The full set of entries below, restated word for word and stripped of images, is the expected result.

====================

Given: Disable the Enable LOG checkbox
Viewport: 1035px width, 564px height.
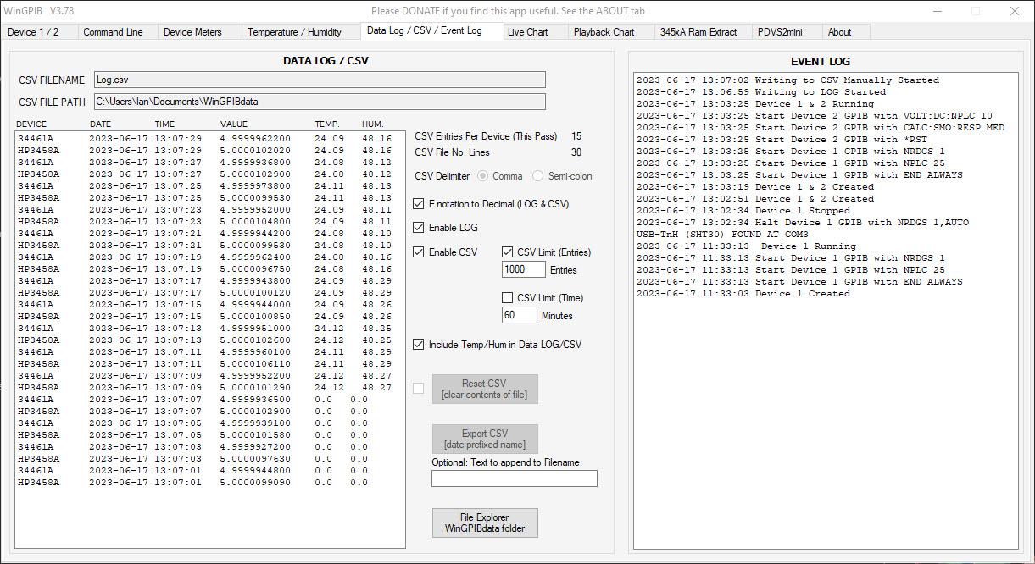Looking at the screenshot, I should coord(419,228).
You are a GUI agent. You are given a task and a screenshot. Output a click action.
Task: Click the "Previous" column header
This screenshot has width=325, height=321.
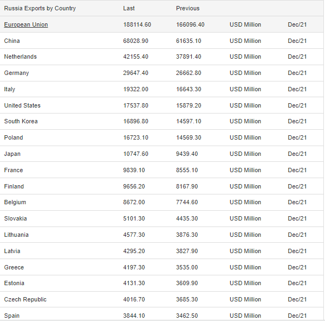[x=187, y=9]
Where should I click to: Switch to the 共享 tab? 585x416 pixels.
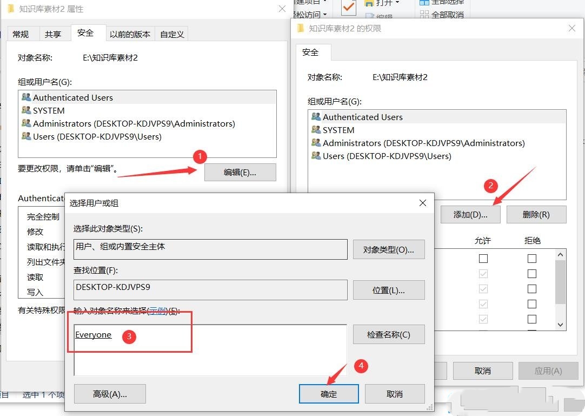pos(54,34)
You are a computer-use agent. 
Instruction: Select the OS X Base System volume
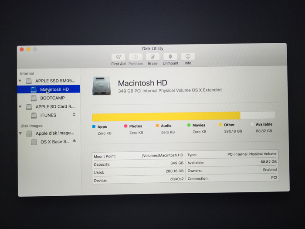(x=54, y=142)
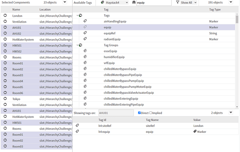Click the component icon beside HotWaterSystem
The width and height of the screenshot is (240, 152).
pos(5,39)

====================

* **Answer section**:
Given: Disable the Enable LOG checkbox
Viewport: 1035px width, 564px height.
Looking at the screenshot, I should coord(419,228).
You are a GUI agent. You are given a task and a screenshot. Output a click action.
Task: Click the "Previous" column header
This screenshot has width=325, height=321.
[x=187, y=9]
Where should I click to: Switch to the 共享 tab? 585x416 pixels.
pos(54,34)
You are a computer-use agent. 
Instruction: Select the OS X Base System volume
(x=54, y=142)
Click the component icon beside HotWaterSystem
The width and height of the screenshot is (240, 152).
pos(5,39)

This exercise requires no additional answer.